Records excerpted from a collection:
/---
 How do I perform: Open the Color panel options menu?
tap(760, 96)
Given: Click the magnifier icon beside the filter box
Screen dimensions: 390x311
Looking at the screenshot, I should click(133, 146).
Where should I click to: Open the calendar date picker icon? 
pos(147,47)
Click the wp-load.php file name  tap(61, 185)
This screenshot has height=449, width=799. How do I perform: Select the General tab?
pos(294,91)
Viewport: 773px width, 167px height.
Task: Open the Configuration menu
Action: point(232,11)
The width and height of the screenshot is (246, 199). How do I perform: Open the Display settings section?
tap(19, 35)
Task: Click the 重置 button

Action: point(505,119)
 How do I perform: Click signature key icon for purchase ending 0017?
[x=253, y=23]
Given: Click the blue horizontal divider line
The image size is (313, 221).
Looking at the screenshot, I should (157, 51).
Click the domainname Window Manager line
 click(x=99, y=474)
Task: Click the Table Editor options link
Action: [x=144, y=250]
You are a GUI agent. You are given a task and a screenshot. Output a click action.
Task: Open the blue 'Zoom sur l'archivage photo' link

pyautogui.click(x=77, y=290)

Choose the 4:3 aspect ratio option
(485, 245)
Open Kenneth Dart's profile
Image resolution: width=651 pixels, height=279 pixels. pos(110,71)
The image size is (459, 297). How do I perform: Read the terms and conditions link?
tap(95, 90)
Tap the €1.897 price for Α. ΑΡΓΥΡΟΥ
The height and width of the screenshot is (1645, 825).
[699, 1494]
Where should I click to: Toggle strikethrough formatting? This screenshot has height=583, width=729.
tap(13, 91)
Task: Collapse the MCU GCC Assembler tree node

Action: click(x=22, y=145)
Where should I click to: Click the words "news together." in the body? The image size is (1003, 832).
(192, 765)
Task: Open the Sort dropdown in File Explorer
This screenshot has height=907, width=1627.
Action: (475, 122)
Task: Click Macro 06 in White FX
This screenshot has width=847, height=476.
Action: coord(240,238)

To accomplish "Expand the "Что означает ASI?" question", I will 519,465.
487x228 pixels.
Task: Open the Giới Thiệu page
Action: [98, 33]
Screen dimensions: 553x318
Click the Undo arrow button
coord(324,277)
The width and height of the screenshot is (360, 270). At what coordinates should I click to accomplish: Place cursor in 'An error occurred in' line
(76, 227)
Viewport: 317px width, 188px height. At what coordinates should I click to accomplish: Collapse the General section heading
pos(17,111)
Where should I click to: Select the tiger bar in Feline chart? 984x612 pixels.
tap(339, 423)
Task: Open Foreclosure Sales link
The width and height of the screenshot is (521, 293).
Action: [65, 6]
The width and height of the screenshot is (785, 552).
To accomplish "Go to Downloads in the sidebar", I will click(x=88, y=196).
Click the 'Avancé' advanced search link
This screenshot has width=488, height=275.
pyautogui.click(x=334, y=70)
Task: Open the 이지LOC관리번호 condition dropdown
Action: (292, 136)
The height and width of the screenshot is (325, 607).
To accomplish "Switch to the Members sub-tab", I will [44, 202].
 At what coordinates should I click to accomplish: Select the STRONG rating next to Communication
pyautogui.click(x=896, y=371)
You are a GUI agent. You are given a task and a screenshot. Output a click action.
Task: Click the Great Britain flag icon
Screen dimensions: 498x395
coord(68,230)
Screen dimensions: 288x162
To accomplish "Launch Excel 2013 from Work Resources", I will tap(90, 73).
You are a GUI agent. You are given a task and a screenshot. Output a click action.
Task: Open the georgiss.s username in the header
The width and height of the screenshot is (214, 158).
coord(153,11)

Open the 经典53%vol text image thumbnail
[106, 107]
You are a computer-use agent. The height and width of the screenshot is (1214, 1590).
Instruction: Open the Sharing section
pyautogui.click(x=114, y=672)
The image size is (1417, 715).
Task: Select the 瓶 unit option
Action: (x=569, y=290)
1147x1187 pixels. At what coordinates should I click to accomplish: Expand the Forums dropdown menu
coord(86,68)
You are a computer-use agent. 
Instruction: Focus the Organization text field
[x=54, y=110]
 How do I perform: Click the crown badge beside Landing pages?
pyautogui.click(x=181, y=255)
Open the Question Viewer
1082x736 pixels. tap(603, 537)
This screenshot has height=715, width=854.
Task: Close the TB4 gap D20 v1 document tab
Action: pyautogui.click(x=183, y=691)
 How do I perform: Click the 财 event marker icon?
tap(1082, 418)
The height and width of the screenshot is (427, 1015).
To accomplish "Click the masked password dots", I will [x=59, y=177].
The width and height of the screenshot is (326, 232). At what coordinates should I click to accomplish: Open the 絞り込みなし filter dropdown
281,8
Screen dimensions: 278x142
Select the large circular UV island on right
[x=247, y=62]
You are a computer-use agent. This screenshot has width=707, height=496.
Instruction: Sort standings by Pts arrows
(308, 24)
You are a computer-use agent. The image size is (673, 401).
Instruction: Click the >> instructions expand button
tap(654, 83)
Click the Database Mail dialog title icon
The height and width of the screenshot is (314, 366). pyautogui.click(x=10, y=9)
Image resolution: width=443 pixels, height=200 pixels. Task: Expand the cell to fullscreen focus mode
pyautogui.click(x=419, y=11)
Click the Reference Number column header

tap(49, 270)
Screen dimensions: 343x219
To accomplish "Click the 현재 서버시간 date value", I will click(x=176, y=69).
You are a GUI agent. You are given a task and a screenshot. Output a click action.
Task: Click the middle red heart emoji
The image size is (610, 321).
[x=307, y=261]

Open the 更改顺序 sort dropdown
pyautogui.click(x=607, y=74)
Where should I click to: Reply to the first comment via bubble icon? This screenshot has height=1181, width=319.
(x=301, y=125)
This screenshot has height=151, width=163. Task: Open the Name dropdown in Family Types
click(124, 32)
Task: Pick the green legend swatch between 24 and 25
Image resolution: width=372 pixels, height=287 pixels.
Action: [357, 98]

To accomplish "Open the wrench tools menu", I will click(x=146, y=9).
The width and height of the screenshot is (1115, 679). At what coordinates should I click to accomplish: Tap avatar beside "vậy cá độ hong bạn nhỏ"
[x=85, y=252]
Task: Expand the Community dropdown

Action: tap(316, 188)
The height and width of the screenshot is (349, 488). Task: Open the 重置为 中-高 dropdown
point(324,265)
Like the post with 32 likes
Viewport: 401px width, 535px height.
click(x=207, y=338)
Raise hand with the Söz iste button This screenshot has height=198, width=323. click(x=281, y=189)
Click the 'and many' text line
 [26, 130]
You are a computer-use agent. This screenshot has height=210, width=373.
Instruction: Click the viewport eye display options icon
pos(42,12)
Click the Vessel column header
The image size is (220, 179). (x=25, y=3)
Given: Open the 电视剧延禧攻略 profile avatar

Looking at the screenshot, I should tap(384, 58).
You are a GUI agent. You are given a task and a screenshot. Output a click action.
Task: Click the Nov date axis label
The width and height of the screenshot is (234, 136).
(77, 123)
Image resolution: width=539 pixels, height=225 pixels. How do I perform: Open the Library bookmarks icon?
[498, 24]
\---
■ TASK TO CARRY OUT: For this exercise, reproduce exactly each line from the one containing "Task: Pick the" through the last line of the data, and no others.

■ COMPLETED EXERCISE:
Task: Pick the green legend swatch between 24 and 25
Image resolution: width=372 pixels, height=287 pixels.
Action: [357, 98]

To accomplish "Open the wrench tools menu", I will click(x=146, y=9).
The width and height of the screenshot is (1115, 679). At what coordinates should I click to accomplish: Tap avatar beside "vậy cá độ hong bạn nhỏ"
[x=85, y=252]
Task: Expand the Community dropdown

Action: tap(316, 188)
The height and width of the screenshot is (349, 488). Task: Open the 重置为 中-高 dropdown
point(324,265)
Like the post with 32 likes
Viewport: 401px width, 535px height.
click(x=207, y=338)
Raise hand with the Söz iste button This screenshot has height=198, width=323. click(x=281, y=189)
Click the 'and many' text line
 [26, 130]
You are a computer-use agent. This screenshot has height=210, width=373.
Instruction: Click the viewport eye display options icon
pos(42,12)
Click the Vessel column header
The image size is (220, 179). (x=25, y=3)
Given: Open the 电视剧延禧攻略 profile avatar

Looking at the screenshot, I should tap(384, 58).
You are a GUI agent. You are given a task and a screenshot. Output a click action.
Task: Click the Nov date axis label
The width and height of the screenshot is (234, 136).
(77, 123)
Image resolution: width=539 pixels, height=225 pixels. How do I perform: Open the Library bookmarks icon?
[498, 24]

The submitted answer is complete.